5.  The Wonderful Life of Henry Sugar, The Swan, Poison, and The Ratcatcher 

In a world where Wes Anderson makes Asteroid City that should be enough, but of course, he one-ups himself by creating four direct-to-Netflix Roald Dahl shorts. I believe as a collection, these shorts are his best work since The Royal Tenenbaums.  These films interweave elements of theatre, animation, stage design, and physical art that have never been seen together on camera.  Henry Sugar was my favorite, but what happens in The Ratcatcher is my favorite moment of artistic expression in 2023.  In a five-minute stretch, he switches from animation to mime to pantomime to acting classroom to mime (again) to standup routine and film; an utterly astounding creation.  On top of that, his troupe of actors for these films are some of the best casted Anderson actors: Ralph Fiennes, Rupert Friend, Ben Kingsley, Benedict Cumberbatch, and my favorite reliable actor, Dev Patel.  


4.  Poor Things 

Yorgos Lanthimos is my favorite working director, in Poor Things, he matches willing actors with an outlandish Frankenstein rebirth fable (which tells the story of the original as much as the true story of Mary Shelley).  Mark Ruffalo is off-his-rocker funny and Emma Stone has catapulted herself into the stratosphere.  She shows no fear, no inhibition in connecting an impossible character to reality.  The production design looks like a cross between a fresco painting and a Tim Burton apocalypse.  Some may be turned off by the rampant sex in the film, but I see this as a story of rebirth and ownership.  As Bella goes through her new stages of development, she learns of self-control, self-satisfaction, and ultimately self-ownership without the chauvinistic opinions of men.  


3.  Killers of the Flower Moon 

Martin Scorsese is the GOAT.  At 81 years-old, he delivers one of the best films of his career.  A cinematic and storytelling masterpiece, that even Scorsese admits inside the film, isn’t his story to tell.  A masterwork in the how to create a full picture both on screen & on the page.  Heartbreaking and engaging, a captivating three and a half hours.  Brilliant casting work with De Niro giving his best performance in two decades, Leo completely in the bag, and Lily Gladstone taking the whole movie by storm.  Hands down the performance of the year.  She holds the audience’s grip in her eyes filled with weight, anger, and despair.  This is a movie that will be taught long after Scorsese has left this earth.  A genuine miracle.  


2. How to Blow Up a Pipeline 

The depressing Ocean’s Eleven for our generation.  One of the most political films to ever reach theaters, this movie doesn’t mince words and it’s entirely about the title.  A fascinating piece of writing about what we have done to our Earth and the lengths people are willing to go to do something about it.  Forrest Goodluck gives the breakout performance of the 2023, but the true star of the film is composer Gavin Brivik.  My favorite film score of the year; when you’re listening you’re shocked this isn’t Ludwig Göransson or Hans Zimmer.  It brings accusation to the characters and weight to a devilishly difficult film.  


1. Past Lives  

A movie about the transference of love and how characters hearts can speak two different languages, while simultaneously understanding a third entirely known only to themselves.
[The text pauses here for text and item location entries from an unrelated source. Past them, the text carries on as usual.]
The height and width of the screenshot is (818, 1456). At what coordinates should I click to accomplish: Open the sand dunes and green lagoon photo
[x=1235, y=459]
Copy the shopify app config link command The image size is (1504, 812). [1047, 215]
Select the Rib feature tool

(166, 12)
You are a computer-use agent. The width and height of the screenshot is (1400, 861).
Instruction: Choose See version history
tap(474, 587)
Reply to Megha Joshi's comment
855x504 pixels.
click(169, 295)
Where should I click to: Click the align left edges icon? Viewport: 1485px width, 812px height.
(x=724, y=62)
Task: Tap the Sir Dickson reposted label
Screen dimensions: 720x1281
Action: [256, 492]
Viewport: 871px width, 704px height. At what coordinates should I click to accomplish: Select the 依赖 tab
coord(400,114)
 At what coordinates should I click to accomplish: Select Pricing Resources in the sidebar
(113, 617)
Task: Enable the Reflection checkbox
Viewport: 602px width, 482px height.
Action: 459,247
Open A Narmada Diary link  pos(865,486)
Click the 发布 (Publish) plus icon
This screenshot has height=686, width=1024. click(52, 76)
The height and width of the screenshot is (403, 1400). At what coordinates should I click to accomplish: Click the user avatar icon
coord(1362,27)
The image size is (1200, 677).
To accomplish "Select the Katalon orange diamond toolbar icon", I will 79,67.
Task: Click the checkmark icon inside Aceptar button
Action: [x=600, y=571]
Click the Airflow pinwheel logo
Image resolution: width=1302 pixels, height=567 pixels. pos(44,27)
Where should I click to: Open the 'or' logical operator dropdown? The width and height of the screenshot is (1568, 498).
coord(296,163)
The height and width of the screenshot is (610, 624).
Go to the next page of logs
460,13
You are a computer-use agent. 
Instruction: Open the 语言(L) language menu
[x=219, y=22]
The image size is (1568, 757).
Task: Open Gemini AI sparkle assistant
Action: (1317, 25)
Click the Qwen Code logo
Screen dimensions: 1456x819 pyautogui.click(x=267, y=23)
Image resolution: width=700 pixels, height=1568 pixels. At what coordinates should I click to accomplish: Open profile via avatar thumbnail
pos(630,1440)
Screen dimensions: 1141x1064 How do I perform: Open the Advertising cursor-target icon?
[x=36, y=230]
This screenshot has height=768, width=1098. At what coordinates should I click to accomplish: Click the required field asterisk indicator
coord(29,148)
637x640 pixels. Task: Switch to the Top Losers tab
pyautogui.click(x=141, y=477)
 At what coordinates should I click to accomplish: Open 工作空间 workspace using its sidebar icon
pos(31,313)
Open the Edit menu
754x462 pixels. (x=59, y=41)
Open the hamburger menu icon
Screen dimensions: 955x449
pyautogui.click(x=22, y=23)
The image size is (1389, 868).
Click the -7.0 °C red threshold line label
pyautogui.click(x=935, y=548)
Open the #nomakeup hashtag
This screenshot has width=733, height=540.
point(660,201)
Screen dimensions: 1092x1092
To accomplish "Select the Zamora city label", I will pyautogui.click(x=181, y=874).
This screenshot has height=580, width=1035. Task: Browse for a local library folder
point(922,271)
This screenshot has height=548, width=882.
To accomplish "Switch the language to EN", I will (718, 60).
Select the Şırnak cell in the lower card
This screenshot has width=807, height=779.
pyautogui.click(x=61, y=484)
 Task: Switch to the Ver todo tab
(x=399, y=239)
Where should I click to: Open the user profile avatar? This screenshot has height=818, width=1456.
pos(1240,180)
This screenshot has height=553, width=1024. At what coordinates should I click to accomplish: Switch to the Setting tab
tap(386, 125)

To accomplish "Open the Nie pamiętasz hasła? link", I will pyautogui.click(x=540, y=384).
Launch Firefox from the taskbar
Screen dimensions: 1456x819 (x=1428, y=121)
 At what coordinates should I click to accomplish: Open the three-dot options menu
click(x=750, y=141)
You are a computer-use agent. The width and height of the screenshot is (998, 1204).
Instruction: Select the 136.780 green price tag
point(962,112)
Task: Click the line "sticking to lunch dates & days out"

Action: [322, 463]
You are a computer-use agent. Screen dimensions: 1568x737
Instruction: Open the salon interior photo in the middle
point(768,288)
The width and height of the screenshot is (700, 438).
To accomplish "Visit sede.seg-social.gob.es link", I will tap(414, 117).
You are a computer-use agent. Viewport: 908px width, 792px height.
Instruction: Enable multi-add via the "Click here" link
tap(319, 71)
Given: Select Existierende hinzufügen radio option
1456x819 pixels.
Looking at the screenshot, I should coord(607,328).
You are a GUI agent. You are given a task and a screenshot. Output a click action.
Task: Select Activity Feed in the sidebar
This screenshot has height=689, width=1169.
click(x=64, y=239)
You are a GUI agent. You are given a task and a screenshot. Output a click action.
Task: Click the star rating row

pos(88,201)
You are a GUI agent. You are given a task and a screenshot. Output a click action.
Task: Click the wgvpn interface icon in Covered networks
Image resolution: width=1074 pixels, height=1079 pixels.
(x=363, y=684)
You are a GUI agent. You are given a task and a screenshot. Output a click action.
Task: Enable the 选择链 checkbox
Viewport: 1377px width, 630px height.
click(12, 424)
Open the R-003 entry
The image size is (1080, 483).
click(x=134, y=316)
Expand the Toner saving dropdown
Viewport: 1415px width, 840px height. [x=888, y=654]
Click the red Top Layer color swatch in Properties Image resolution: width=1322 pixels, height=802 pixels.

Even in a year with The Trinity test, the final six minutes of the film is the scene of the year.  So much tension and desire packed into a sidewalk.  Greta Lee, Teo You, and John Magaro are magnificent and Celine Song is the best new director since Greta Gerwig (Lady Bird)Past Lives holds the emotional heartstrings of the year and uses those strings to play music that is necessary without being overly-dramatic or superfluous.  Nostalgia is equally a weaponized emotion and a yearning love - Past Lives uses it pointedly and hits home the message square in the heart.  This film aches to be viewed.